- _Problem requirements_
Copy out every record below, word for word.

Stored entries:

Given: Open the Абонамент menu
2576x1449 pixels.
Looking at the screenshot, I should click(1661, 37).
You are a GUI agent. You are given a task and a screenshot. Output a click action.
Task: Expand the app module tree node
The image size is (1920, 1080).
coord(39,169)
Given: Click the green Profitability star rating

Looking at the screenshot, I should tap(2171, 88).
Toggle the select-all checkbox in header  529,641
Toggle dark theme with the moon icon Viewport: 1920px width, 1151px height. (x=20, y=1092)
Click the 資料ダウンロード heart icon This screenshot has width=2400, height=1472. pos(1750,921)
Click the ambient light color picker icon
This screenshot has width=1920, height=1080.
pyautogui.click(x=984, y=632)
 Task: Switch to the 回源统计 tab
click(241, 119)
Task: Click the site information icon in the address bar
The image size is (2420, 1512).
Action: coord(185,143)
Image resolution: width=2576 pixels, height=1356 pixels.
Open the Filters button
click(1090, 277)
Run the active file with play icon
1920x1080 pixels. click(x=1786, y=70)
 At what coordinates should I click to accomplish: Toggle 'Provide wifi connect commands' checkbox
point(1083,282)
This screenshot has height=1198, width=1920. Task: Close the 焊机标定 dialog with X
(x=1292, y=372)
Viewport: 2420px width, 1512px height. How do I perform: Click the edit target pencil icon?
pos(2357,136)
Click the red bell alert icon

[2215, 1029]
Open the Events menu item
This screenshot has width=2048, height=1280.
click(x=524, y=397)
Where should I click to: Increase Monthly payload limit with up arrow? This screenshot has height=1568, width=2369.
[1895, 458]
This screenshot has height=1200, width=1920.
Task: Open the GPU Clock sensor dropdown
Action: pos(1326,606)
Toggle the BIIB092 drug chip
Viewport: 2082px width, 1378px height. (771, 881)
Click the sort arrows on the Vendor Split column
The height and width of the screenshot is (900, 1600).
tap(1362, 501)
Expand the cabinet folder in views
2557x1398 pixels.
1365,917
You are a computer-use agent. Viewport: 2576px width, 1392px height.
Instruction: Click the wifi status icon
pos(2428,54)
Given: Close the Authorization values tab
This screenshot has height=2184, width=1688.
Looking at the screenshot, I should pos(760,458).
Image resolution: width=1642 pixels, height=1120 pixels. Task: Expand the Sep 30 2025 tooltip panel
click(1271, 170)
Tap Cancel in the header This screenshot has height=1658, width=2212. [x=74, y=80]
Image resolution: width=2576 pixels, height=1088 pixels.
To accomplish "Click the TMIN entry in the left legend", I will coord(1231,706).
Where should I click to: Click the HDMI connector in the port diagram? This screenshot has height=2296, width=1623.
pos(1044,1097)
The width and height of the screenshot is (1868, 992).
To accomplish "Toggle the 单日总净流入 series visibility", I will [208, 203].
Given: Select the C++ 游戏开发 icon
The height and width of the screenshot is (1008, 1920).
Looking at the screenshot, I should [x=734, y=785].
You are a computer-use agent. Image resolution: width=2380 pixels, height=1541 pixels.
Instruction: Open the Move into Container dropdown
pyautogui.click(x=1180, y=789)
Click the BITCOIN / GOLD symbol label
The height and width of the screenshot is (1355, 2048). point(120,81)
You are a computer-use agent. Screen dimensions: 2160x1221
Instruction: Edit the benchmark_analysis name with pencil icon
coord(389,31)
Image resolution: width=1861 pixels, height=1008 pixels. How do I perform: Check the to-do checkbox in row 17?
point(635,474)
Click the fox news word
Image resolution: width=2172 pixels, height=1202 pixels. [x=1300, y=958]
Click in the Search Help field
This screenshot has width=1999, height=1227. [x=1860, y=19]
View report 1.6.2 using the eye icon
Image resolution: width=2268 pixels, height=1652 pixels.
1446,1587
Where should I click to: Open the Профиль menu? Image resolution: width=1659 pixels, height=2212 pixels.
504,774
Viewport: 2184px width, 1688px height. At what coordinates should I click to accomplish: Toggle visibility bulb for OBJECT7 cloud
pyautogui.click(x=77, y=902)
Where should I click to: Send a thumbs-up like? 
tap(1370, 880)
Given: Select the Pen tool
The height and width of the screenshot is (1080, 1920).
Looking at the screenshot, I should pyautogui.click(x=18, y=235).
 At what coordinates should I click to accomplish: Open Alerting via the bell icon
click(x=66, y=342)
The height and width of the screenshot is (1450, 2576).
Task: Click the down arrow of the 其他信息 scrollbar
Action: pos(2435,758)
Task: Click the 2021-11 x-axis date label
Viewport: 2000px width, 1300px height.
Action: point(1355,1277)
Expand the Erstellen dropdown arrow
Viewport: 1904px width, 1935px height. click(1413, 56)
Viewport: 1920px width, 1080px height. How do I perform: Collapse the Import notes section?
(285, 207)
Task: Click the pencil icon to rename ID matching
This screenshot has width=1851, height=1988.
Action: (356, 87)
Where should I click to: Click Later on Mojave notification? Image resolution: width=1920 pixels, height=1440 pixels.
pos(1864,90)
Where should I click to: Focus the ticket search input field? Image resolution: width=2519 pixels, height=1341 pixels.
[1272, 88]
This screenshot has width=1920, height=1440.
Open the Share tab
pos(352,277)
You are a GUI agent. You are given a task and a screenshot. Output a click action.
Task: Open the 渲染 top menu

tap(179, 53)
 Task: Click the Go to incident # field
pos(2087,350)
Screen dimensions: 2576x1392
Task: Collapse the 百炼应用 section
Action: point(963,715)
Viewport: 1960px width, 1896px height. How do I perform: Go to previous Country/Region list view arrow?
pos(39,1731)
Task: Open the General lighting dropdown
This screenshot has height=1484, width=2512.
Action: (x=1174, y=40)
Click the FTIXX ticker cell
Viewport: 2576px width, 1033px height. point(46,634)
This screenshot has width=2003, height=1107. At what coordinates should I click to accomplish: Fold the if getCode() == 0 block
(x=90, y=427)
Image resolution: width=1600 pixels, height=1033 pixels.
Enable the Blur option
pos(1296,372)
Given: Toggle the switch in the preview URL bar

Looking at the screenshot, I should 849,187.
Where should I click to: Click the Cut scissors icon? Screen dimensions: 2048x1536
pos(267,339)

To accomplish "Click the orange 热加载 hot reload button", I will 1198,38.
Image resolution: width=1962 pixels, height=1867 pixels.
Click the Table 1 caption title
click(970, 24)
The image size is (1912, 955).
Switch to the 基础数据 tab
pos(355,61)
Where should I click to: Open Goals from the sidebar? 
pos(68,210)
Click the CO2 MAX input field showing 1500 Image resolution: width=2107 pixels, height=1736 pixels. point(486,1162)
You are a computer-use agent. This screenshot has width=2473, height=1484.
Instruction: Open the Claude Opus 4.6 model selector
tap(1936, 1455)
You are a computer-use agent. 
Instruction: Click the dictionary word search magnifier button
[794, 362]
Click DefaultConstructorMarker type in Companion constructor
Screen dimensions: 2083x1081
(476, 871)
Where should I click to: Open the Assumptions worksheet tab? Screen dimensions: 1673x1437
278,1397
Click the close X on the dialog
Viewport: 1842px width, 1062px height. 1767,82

- _Exercise solution_
Given: Open the Абонамент menu
2576x1449 pixels.
Looking at the screenshot, I should click(1661, 37).
You are a GUI agent. You are given a task and a screenshot. Output a click action.
Task: Expand the app module tree node
The image size is (1920, 1080).
coord(39,169)
Given: Click the green Profitability star rating

Looking at the screenshot, I should tap(2171, 88).
Toggle the select-all checkbox in header  529,641
Toggle dark theme with the moon icon Viewport: 1920px width, 1151px height. (x=20, y=1092)
Click the 資料ダウンロード heart icon This screenshot has width=2400, height=1472. pos(1750,921)
Click the ambient light color picker icon
This screenshot has width=1920, height=1080.
pyautogui.click(x=984, y=632)
 Task: Switch to the 回源统计 tab
click(241, 119)
Task: Click the site information icon in the address bar
The image size is (2420, 1512).
Action: coord(185,143)
Image resolution: width=2576 pixels, height=1356 pixels.
Open the Filters button
click(1090, 277)
Run the active file with play icon
1920x1080 pixels. click(x=1786, y=70)
 At what coordinates should I click to accomplish: Toggle 'Provide wifi connect commands' checkbox
point(1083,282)
This screenshot has height=1198, width=1920. Task: Close the 焊机标定 dialog with X
(x=1292, y=372)
Viewport: 2420px width, 1512px height. How do I perform: Click the edit target pencil icon?
pos(2357,136)
Click the red bell alert icon

[2215, 1029]
Open the Events menu item
This screenshot has width=2048, height=1280.
click(x=524, y=397)
Where should I click to: Increase Monthly payload limit with up arrow? This screenshot has height=1568, width=2369.
[1895, 458]
This screenshot has height=1200, width=1920.
Task: Open the GPU Clock sensor dropdown
Action: pos(1326,606)
Toggle the BIIB092 drug chip
Viewport: 2082px width, 1378px height. (771, 881)
Click the sort arrows on the Vendor Split column
The height and width of the screenshot is (900, 1600).
tap(1362, 501)
Expand the cabinet folder in views
2557x1398 pixels.
1365,917
You are a computer-use agent. Viewport: 2576px width, 1392px height.
Instruction: Click the wifi status icon
pos(2428,54)
Given: Close the Authorization values tab
This screenshot has height=2184, width=1688.
Looking at the screenshot, I should pos(760,458).
Image resolution: width=1642 pixels, height=1120 pixels. Task: Expand the Sep 30 2025 tooltip panel
click(1271, 170)
Tap Cancel in the header This screenshot has height=1658, width=2212. [x=74, y=80]
Image resolution: width=2576 pixels, height=1088 pixels.
To accomplish "Click the TMIN entry in the left legend", I will coord(1231,706).
Where should I click to: Click the HDMI connector in the port diagram? This screenshot has height=2296, width=1623.
pos(1044,1097)
The width and height of the screenshot is (1868, 992).
To accomplish "Toggle the 单日总净流入 series visibility", I will [208, 203].
Given: Select the C++ 游戏开发 icon
The height and width of the screenshot is (1008, 1920).
Looking at the screenshot, I should [x=734, y=785].
You are a computer-use agent. Image resolution: width=2380 pixels, height=1541 pixels.
Instruction: Open the Move into Container dropdown
pyautogui.click(x=1180, y=789)
Click the BITCOIN / GOLD symbol label
The height and width of the screenshot is (1355, 2048). point(120,81)
You are a computer-use agent. Screen dimensions: 2160x1221
Instruction: Edit the benchmark_analysis name with pencil icon
coord(389,31)
Image resolution: width=1861 pixels, height=1008 pixels. How do I perform: Check the to-do checkbox in row 17?
point(635,474)
Click the fox news word
Image resolution: width=2172 pixels, height=1202 pixels. [x=1300, y=958]
Click in the Search Help field
This screenshot has width=1999, height=1227. [x=1860, y=19]
View report 1.6.2 using the eye icon
Image resolution: width=2268 pixels, height=1652 pixels.
1446,1587
Where should I click to: Open the Профиль menu? Image resolution: width=1659 pixels, height=2212 pixels.
504,774
Viewport: 2184px width, 1688px height. At what coordinates should I click to accomplish: Toggle visibility bulb for OBJECT7 cloud
pyautogui.click(x=77, y=902)
Where should I click to: Send a thumbs-up like? 
tap(1370, 880)
Given: Select the Pen tool
The height and width of the screenshot is (1080, 1920).
Looking at the screenshot, I should pyautogui.click(x=18, y=235).
 At what coordinates should I click to accomplish: Open Alerting via the bell icon
click(x=66, y=342)
The height and width of the screenshot is (1450, 2576).
Task: Click the down arrow of the 其他信息 scrollbar
Action: pos(2435,758)
Task: Click the 2021-11 x-axis date label
Viewport: 2000px width, 1300px height.
Action: point(1355,1277)
Expand the Erstellen dropdown arrow
Viewport: 1904px width, 1935px height. click(1413, 56)
Viewport: 1920px width, 1080px height. How do I perform: Collapse the Import notes section?
(285, 207)
Task: Click the pencil icon to rename ID matching
This screenshot has width=1851, height=1988.
Action: (356, 87)
Where should I click to: Click Later on Mojave notification? Image resolution: width=1920 pixels, height=1440 pixels.
pos(1864,90)
Where should I click to: Focus the ticket search input field? Image resolution: width=2519 pixels, height=1341 pixels.
[1272, 88]
This screenshot has width=1920, height=1440.
Open the Share tab
pos(352,277)
You are a GUI agent. You are given a task and a screenshot. Output a click action.
Task: Open the 渲染 top menu

tap(179, 53)
 Task: Click the Go to incident # field
pos(2087,350)
Screen dimensions: 2576x1392
Task: Collapse the 百炼应用 section
Action: point(963,715)
Viewport: 1960px width, 1896px height. How do I perform: Go to previous Country/Region list view arrow?
pos(39,1731)
Task: Open the General lighting dropdown
This screenshot has height=1484, width=2512.
Action: (x=1174, y=40)
Click the FTIXX ticker cell
Viewport: 2576px width, 1033px height. point(46,634)
This screenshot has width=2003, height=1107. At what coordinates should I click to accomplish: Fold the if getCode() == 0 block
(x=90, y=427)
Image resolution: width=1600 pixels, height=1033 pixels.
Enable the Blur option
pos(1296,372)
Given: Toggle the switch in the preview URL bar

Looking at the screenshot, I should 849,187.
Where should I click to: Click the Cut scissors icon? Screen dimensions: 2048x1536
pos(267,339)

To accomplish "Click the orange 热加载 hot reload button", I will 1198,38.
Image resolution: width=1962 pixels, height=1867 pixels.
Click the Table 1 caption title
click(970, 24)
The image size is (1912, 955).
Switch to the 基础数据 tab
pos(355,61)
Where should I click to: Open Goals from the sidebar? 
pos(68,210)
Click the CO2 MAX input field showing 1500 Image resolution: width=2107 pixels, height=1736 pixels. point(486,1162)
You are a computer-use agent. This screenshot has width=2473, height=1484.
Instruction: Open the Claude Opus 4.6 model selector
tap(1936, 1455)
You are a computer-use agent. 
Instruction: Click the dictionary word search magnifier button
[794, 362]
Click DefaultConstructorMarker type in Companion constructor
Screen dimensions: 2083x1081
(476, 871)
Where should I click to: Open the Assumptions worksheet tab? Screen dimensions: 1673x1437
278,1397
Click the close X on the dialog
Viewport: 1842px width, 1062px height. 1767,82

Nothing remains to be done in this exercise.